Of the 19 runs they put up, seven landed for home runs — establishing a franchise-best record for most home runs amassed during a single game.

Wil Myers and Ian Kinsler went back-to-back for the first two homers, each coming off of an Edwin Jackson pitch in the second inning. Myers’ 351-foot blast was his eighth of the season, while Kinsler’s 382-footer marked his sixth so far this spring. Two innings later, in the fourth, Jackson once again set the table for Austin Hedges, who promptly went yard with the first grand slam of his five-year career in the majors and boosted the Padres to a six-run advantage.

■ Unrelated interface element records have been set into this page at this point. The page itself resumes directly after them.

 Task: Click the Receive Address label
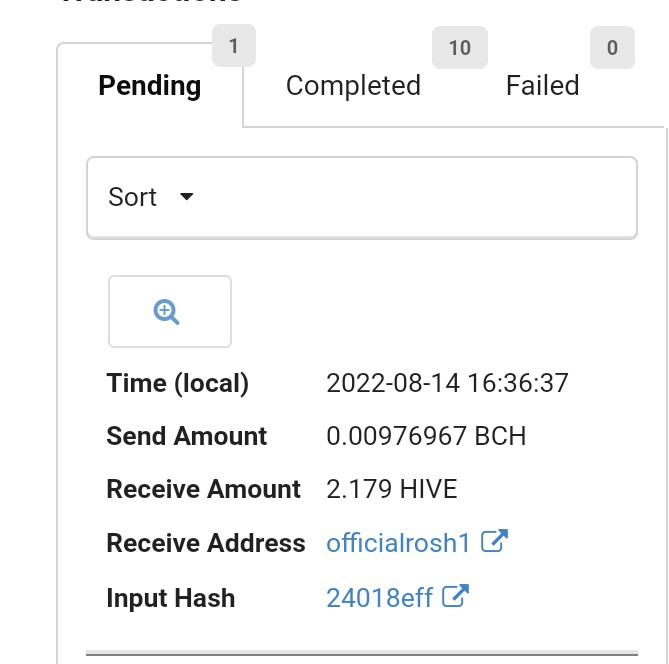pyautogui.click(x=206, y=543)
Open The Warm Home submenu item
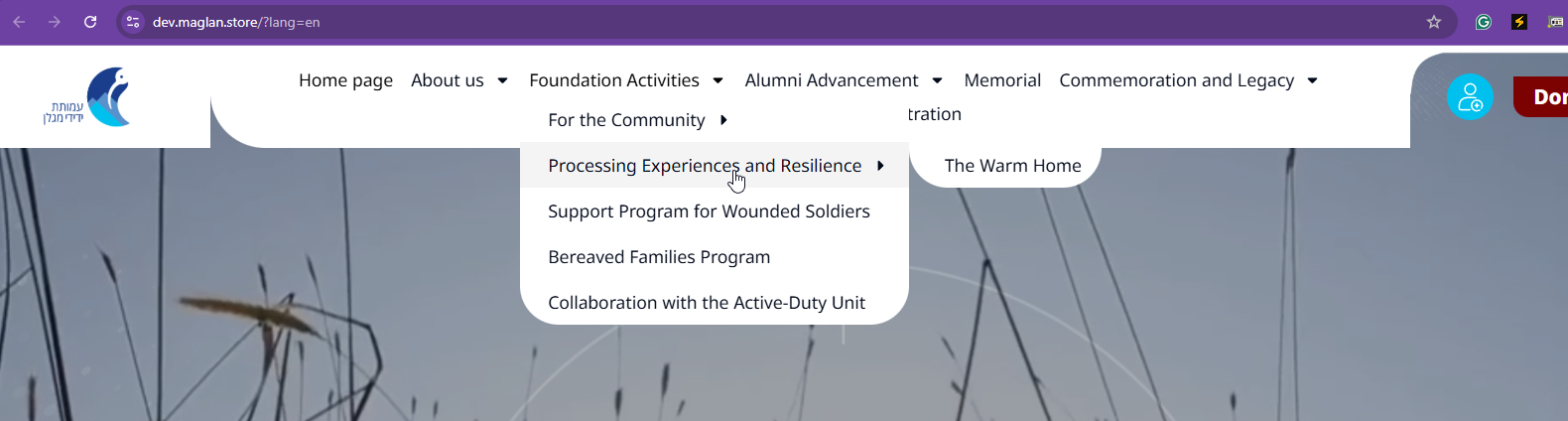 1012,166
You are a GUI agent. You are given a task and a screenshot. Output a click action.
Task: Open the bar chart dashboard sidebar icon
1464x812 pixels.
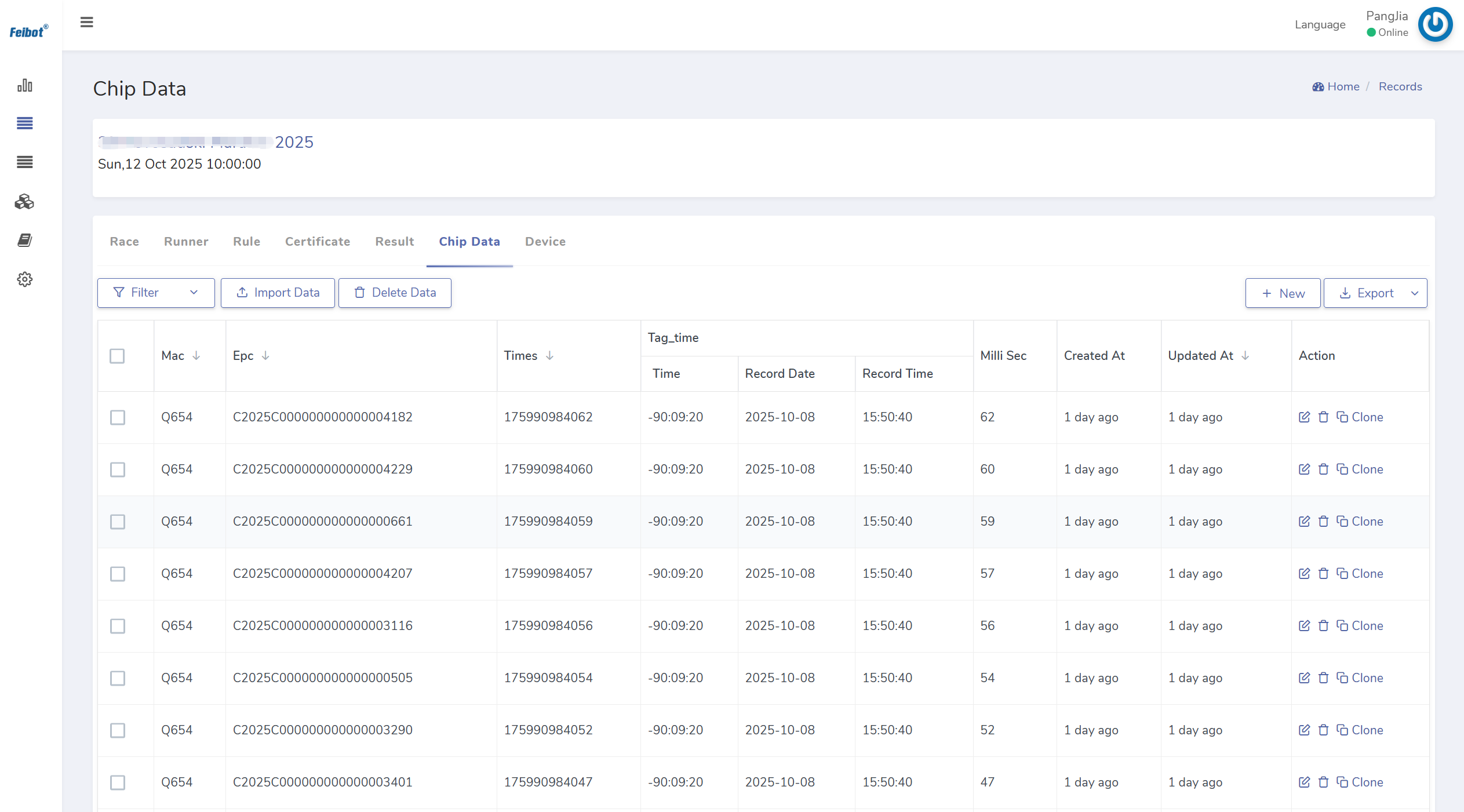tap(25, 86)
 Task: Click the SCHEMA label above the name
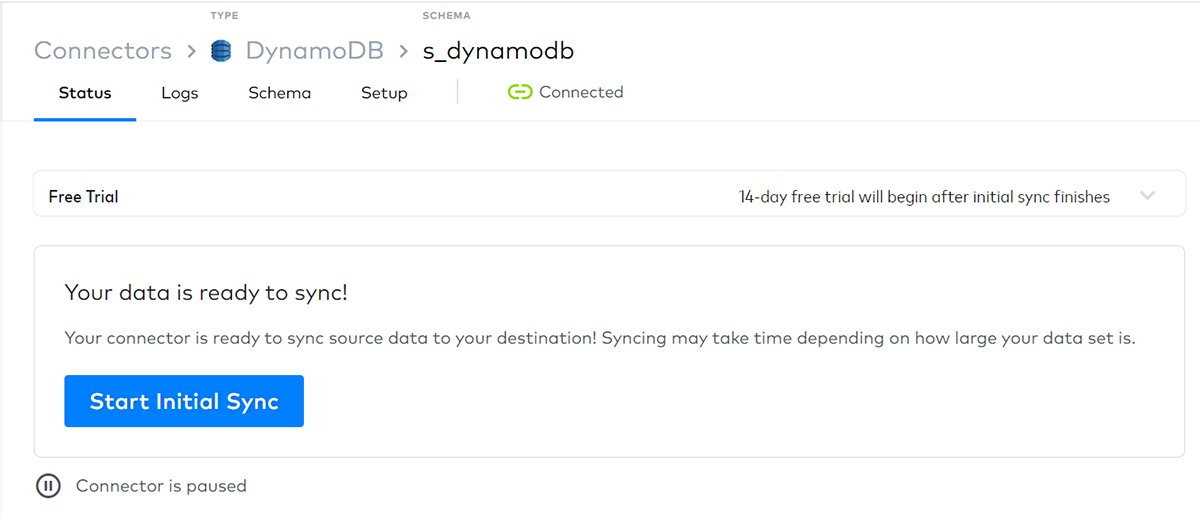(446, 16)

The home runs came for the Blue Jays, too — Lourdes Gurriel Jr. plucked one from a bouquet of sliders in the second, while Justin Smoak collected his ninth homer on a first-pitch fastball in the fourth — but it wasn’t nearly enough to keep pace with the Padres. In the sixth, Hunter Renfroe took his turn against Derek Law and punched a two-run shot out to center field. He returned in the eighth for a second helping, sandwiching another 376-foot home run in between a solo homer from Eric Hosmer and a two-RBI knock from Myers, too.

By the time the dust settled, the Padres had gathered 19 runs on 20 hits. They finished the game just one run shy of tying their single-game record for runs scored, a feat no Padres’ lineup has replicated since their 20-7 rout of the Expos on May 19, 2001.